Google is essentially a single product company and its core technology and business - search and search advertising - is very much in its infancy. Its business is based primarily, if not solely, on search market share. And in terms of search, there's way more innovation to come than we've seen to date.
Now, there have been some pretty remarkable and lasting one-hit-wonders in tech; Intel comes to mind. But Intel was able to maintain its lead by constant innovation, brilliant strategy, and extraordinary execution. Make no mistake, as 800 pound gorilla's go, Google's core business is quite vulnerable to search innovation and market share gains by competitors.
- Microsoft (or Microhoo, if you will). With Bing, Microsoft has shown that it can innovate in search, and the Yahoo partnership adds a new marketing and sales channel. Plus Microsoft has higher gross margins, hordes of cash and resources, and a broad business model that includes the enterprise - not just small business and consumer.
- Competitive media / advertising platforms. Google's business is 1) 100% Web, and 2) requires people to be online. That's why investing in online business tools and services, Gmail, Chrome, and Android - including enabling the mobile Web and enhancing the user experience - are all key growth strategies. As for advertising on the Web versus other platforms, Google is in the right place at the right time.

* PROBLEMS TO SOLVE:
A – In the passage on Google's business:
(i) Which company is named as a lasting one-hit-wonder in tech?
(ii) What does the Yahoo partnership add for Microsoft?
(iii) Which two points are listed about Google's business under "Competitive media / advertising platforms"?
B – Carry on the passage about Google's business, starting after its last sentence.
The material after this passage on Google's business is unrelated to it.

* PROVIDED INFORMATION:
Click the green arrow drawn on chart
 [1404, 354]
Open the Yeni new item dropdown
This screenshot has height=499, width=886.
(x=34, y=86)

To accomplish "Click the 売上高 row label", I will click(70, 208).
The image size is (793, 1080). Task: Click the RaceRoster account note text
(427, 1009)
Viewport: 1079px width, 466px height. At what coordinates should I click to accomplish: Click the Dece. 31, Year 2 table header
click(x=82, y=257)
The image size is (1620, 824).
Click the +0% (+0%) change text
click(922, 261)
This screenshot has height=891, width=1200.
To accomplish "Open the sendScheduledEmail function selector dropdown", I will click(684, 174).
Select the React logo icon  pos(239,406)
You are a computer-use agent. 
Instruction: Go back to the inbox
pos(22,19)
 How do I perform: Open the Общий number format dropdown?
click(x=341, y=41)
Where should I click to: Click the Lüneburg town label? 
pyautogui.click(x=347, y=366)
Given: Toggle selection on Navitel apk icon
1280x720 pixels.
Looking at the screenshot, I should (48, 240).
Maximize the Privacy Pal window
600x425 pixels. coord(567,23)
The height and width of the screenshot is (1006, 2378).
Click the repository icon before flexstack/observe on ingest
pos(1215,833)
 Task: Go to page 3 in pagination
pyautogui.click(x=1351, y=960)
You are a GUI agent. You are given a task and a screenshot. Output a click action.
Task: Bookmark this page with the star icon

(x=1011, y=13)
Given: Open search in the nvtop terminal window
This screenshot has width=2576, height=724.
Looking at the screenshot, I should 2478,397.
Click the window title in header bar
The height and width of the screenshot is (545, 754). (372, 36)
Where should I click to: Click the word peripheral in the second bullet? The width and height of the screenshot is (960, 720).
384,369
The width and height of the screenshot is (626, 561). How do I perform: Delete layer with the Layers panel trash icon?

* ANSWERS TO THE TASKS:
A –
(i) Intel.
(ii) A new marketing and sales channel.
(iii) It is 100% Web, and it requires people to be online.

B –
- Another search technology startup. It's a big unknown. Enough said.
- Apple. As a competitor, I don't see it. In terms of operating systems and Web browsers, sure, but they're not threats to Google's core business. Apple users are just as likely to use and advertise on Google search. Google's CEO Eric Schmidt stepped down from Apple's board because there were conflicts and he should have. Period. There's nothing to see here ...
- Search and SEO innovation. In addition to innovating internally, staying in the innovation loop externally - universities, startups, hiring, investing and acquiring - is critical.
- Enabling the mobile Web. Enhancing the user experience and keeping users online versus offline using Microsoft's and, to a lesser extent, Apple's applications.
- Diversification. I guarantee that Google's executives and directors are spending quality time on this. Two huge categories that come to mind are the enterprise and geographic diversification, i.e. China and India.